Me libérer moi-même, pourquoi finalement sinon pour Quelqu’un. Pour Quelqu’un qui se donne à moi si totalement qu’il ne peut s’exprimer que, avec le consentement de mon amour. C’est ce qui fait l’urgence de ma libération : ma libération est indispensable à l’accomplissement de Dieu dans l’histoire de l’homme et de l’univers. Il s’agit donc beaucoup moins de moi, il s’agit beaucoup moins de mon élégance morale, il s’agit beaucoup moins de mon bonheur que de sa vie à protéger contre mes limites, que de sa vie à révéler dans ma transparence.

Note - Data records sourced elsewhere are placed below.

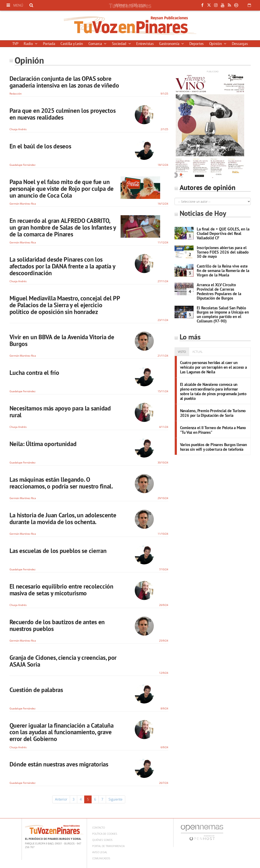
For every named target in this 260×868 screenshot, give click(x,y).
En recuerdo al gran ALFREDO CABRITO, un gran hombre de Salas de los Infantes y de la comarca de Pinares (63, 227)
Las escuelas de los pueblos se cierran (58, 551)
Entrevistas (145, 43)
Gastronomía (170, 43)
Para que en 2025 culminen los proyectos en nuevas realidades (63, 114)
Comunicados (101, 858)
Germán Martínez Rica (23, 204)
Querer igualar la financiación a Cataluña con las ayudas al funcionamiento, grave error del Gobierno (62, 732)
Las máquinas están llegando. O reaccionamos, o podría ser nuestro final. (61, 483)
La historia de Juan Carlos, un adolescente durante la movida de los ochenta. (63, 518)
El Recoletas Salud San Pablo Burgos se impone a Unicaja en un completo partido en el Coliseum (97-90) (223, 314)
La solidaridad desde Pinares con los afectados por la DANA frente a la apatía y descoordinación (62, 266)
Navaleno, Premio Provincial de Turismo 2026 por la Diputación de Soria (213, 413)
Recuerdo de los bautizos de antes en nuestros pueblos (57, 625)
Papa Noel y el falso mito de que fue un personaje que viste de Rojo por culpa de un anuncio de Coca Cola (62, 188)
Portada (49, 43)
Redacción (15, 93)
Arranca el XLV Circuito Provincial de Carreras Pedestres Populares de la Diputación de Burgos (219, 291)
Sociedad (120, 43)
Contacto (99, 828)
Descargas (240, 43)
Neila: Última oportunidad (43, 444)
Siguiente (115, 799)
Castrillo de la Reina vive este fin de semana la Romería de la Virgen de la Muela (223, 271)
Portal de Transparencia (108, 846)
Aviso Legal (100, 852)
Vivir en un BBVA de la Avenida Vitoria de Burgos (62, 340)
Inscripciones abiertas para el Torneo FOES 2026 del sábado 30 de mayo (223, 252)
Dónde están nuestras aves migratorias (59, 764)
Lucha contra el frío (34, 372)
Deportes (196, 43)
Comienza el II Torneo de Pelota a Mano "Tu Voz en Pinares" (213, 430)
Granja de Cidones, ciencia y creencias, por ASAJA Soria (63, 661)
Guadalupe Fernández (23, 165)
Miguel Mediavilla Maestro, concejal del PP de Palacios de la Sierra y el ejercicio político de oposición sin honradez (65, 305)
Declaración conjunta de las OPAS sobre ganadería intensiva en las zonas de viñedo (64, 82)
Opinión (216, 43)
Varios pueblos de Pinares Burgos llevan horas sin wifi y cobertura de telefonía (214, 447)
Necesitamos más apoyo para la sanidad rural (60, 411)
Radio (29, 43)
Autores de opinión (208, 187)
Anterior (61, 799)
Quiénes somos (102, 840)
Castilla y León (72, 43)
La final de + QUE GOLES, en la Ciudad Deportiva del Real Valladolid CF (223, 234)
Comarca (96, 43)
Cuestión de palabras (36, 690)
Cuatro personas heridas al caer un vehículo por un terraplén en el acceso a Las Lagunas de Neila (213, 367)
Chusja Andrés (18, 129)
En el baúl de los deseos (40, 146)
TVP (15, 43)
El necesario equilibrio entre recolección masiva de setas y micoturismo (61, 590)
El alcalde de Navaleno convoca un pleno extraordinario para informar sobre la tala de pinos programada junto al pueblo (213, 391)
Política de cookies (105, 834)
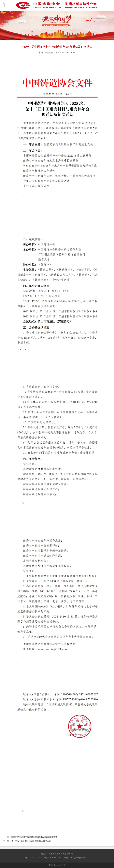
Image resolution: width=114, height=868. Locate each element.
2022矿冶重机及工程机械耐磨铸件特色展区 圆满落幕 (34, 837)
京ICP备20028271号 (57, 865)
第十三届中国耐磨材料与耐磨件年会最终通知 (31, 841)
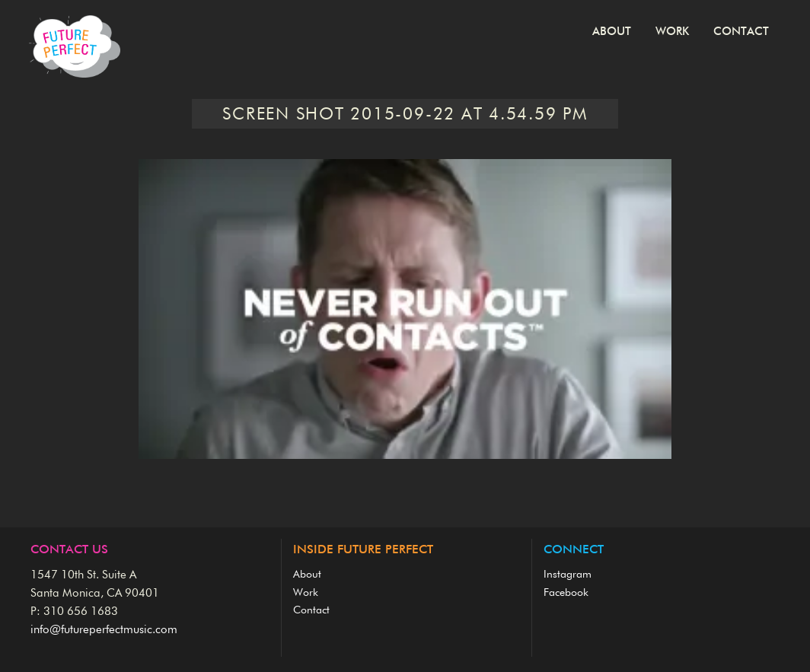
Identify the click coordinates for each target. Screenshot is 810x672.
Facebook (566, 593)
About (611, 31)
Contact (741, 31)
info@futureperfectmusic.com (104, 629)
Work (672, 31)
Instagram (567, 575)
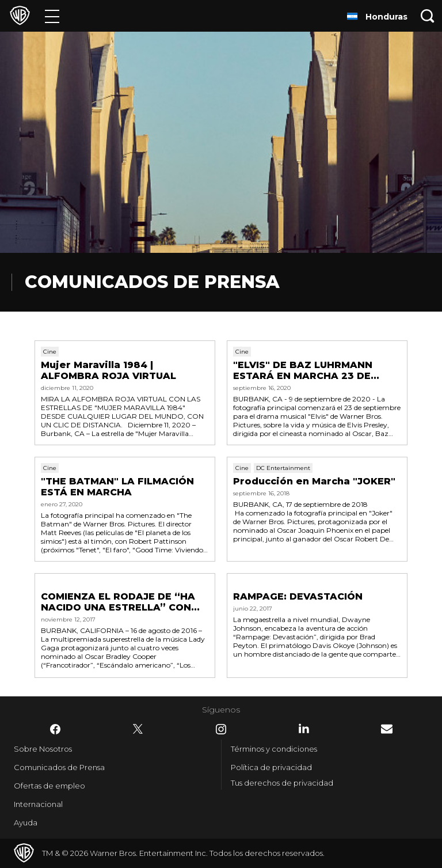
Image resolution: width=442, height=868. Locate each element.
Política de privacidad (271, 767)
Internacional (38, 804)
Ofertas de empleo (49, 786)
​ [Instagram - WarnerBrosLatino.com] (221, 729)
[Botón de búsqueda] (428, 16)
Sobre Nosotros (43, 749)
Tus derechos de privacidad (282, 783)
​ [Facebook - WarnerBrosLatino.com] (55, 729)
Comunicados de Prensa (59, 767)
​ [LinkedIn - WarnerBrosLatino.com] (304, 729)
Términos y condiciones (274, 749)
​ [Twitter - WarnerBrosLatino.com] (138, 729)
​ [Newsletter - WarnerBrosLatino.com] (387, 729)
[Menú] (52, 16)
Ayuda (25, 822)
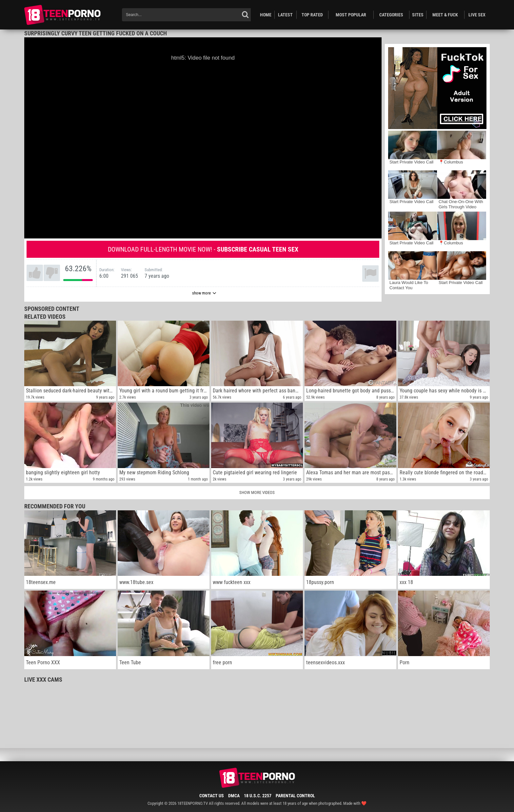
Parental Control (295, 795)
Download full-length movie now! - (203, 249)
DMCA (234, 795)
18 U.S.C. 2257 (258, 795)
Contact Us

En tous cas, ce qui ressort avec évidence de l’expérience dont le Christ est la source, et le centre, et le commencement et la fin en nous, c’est la grandeur incommensurable à laquelle nous sommes appelés. Cela ressort d’ailleurs des mots du dialogue avec samaritaine. Si Dieu est Esprit et s’il faut l’adorer en esprit et en vérité, c’est l’homme précisément qui a à fournir ce culte en esprit et en vérité, c’est donc que l’homme lui-même est esprit, c’est qu’il est divinisable, c’est qu’il peut être enraciné dans l’intimité de Dieu, c’est que la dimension suprême de son existence, c’est cette vie divine dont il est le porteur.

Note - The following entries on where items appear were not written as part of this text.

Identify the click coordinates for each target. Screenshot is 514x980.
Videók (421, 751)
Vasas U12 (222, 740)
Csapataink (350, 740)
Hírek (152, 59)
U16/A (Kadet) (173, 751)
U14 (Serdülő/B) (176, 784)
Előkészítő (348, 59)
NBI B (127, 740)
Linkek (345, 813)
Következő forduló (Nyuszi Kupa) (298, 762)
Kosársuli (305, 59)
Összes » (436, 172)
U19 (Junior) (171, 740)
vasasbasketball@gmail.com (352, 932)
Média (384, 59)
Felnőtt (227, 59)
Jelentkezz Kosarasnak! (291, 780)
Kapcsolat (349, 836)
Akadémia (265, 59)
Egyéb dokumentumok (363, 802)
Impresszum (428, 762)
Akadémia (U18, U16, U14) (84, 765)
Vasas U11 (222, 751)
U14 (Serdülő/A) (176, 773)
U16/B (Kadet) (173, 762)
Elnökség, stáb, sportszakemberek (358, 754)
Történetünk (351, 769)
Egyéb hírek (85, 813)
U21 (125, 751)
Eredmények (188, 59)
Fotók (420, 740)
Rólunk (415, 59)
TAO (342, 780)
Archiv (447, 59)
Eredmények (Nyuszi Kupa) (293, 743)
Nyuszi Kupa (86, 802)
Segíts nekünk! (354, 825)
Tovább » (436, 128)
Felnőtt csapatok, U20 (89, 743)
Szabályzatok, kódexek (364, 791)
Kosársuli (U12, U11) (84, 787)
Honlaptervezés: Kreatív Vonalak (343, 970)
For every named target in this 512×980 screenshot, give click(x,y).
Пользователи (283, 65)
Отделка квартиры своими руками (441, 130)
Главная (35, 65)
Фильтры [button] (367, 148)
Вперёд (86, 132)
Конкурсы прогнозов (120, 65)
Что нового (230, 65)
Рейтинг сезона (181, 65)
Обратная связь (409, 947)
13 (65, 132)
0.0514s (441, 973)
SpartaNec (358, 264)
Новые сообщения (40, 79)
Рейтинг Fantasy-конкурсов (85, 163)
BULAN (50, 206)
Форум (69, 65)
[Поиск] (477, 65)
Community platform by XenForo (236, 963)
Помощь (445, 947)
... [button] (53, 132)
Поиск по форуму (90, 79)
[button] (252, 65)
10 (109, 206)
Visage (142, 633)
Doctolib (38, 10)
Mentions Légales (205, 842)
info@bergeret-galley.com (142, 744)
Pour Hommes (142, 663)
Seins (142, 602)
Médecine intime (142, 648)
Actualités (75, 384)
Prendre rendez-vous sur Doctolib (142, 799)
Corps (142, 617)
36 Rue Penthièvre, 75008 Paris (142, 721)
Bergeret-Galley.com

Cela me paraît d’une importance infinie parce que, on pourrait être tenté de penser que l’humilité chrétienne consiste à se tenir pour rien. Ce n’est pas là le sens de l’humilité chrétienne de se tenir pour rien. Cela voudrait dire finalement que Dieu ne nous a rien donné. Or, Dieu nous a tout donné puisqu’il s’est donné lui-même, puisqu’il ne cesse de se donner à nous et de nous attendre au fond de notre cœur.

Nous avons donc une grandeur infinie à réaliser, mais à la manière de Dieu, c’est-à-dire dans l’humilité dont j’ai dit qu’elle n’est pas, et qu’elle n’a rien à voir avec l’humiliation, l’humilité qui est simplement cet espacement de l’amour devant l’être aimé, ce vide que l’on fait (en soi pour l’accueillir dans) [mots effacés de l’enregistrement] une transformation de tout soi-même en amour. Et c’est là évidemment la seule liberté parfaite.

Un effort de libération

C’est là qu’on voit la distance entre une conception philosophique de Dieu, philosophique d’ailleurs dans un sens assez ambigu, philosophique dans le sens d’un raisonnement plutôt mécanique et qui n’engage finalement à rien. On peut toujours manier les notions de cause première, de premier moteur et, en face de ce premier moteur, de cette cause première, écraser l’homme comme un grain de poussière puisque la cause première n’a besoin de rien, ni de personne.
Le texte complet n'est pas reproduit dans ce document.